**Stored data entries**
((
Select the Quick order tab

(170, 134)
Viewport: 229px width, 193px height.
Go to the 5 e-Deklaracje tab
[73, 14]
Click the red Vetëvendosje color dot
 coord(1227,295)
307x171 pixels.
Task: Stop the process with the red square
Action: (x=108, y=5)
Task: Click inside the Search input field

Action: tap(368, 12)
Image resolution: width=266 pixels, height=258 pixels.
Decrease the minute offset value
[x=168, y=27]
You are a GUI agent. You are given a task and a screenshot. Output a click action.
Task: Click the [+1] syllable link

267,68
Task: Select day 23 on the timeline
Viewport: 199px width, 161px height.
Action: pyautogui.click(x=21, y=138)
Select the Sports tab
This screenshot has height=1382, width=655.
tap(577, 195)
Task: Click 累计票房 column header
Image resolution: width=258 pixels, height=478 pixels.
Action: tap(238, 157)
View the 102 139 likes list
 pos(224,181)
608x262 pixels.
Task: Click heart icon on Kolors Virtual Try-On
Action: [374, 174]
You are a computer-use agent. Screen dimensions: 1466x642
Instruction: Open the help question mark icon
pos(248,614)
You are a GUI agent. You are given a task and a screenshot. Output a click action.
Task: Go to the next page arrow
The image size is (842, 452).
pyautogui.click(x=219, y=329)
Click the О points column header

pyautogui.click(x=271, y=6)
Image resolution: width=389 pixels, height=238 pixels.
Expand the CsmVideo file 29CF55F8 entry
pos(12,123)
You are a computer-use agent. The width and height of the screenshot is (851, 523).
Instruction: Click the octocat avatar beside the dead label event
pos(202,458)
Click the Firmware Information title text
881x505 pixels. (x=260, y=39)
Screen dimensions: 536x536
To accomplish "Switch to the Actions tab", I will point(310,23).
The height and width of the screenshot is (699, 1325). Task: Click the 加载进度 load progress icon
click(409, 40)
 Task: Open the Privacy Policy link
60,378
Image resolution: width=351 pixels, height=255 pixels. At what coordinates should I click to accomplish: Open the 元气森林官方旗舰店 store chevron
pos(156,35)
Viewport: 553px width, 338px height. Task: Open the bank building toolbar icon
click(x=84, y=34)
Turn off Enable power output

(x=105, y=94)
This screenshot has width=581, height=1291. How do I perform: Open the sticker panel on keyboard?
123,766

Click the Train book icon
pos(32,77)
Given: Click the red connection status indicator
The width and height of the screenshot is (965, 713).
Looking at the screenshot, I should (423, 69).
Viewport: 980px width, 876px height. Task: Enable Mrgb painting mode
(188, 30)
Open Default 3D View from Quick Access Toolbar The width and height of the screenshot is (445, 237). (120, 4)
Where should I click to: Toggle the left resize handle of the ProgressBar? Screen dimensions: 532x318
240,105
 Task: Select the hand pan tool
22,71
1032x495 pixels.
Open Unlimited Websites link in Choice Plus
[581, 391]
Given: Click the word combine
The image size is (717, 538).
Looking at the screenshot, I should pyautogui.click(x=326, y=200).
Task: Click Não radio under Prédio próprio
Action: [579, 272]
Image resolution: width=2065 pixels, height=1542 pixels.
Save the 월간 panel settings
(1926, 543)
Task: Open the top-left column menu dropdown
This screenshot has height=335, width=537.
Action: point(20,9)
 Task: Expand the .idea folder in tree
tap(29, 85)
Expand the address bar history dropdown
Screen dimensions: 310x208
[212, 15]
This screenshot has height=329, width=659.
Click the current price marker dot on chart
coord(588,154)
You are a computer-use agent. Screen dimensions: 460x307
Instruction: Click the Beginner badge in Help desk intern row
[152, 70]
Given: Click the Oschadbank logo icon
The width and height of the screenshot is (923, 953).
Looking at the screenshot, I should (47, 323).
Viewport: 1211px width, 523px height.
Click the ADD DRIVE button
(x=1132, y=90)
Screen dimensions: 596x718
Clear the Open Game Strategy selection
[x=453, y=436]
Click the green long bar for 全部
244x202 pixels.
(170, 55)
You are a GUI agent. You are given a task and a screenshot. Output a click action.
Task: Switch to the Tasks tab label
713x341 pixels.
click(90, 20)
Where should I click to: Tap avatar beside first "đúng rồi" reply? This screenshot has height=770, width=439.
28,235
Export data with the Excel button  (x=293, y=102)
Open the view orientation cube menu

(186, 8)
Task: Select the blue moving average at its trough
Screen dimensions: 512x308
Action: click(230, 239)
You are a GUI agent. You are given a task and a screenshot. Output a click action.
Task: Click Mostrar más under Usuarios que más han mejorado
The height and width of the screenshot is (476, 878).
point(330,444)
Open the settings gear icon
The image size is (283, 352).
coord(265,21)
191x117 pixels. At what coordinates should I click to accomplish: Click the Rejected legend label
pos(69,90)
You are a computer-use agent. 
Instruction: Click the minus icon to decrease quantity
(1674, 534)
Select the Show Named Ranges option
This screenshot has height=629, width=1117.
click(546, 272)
))
**Exercise**
Set down no line except those from the one with "Task: Select the blue" to the last line of the data, inclusive, each exactly as written.

**Written answer**
Task: Select the blue moving average at its trough
Screen dimensions: 512x308
Action: click(230, 239)
You are a GUI agent. You are given a task and a screenshot. Output a click action.
Task: Click Mostrar más under Usuarios que más han mejorado
The height and width of the screenshot is (476, 878).
point(330,444)
Open the settings gear icon
The image size is (283, 352).
coord(265,21)
191x117 pixels. At what coordinates should I click to accomplish: Click the Rejected legend label
pos(69,90)
You are a computer-use agent. 
Instruction: Click the minus icon to decrease quantity
(1674, 534)
Select the Show Named Ranges option
This screenshot has height=629, width=1117.
click(546, 272)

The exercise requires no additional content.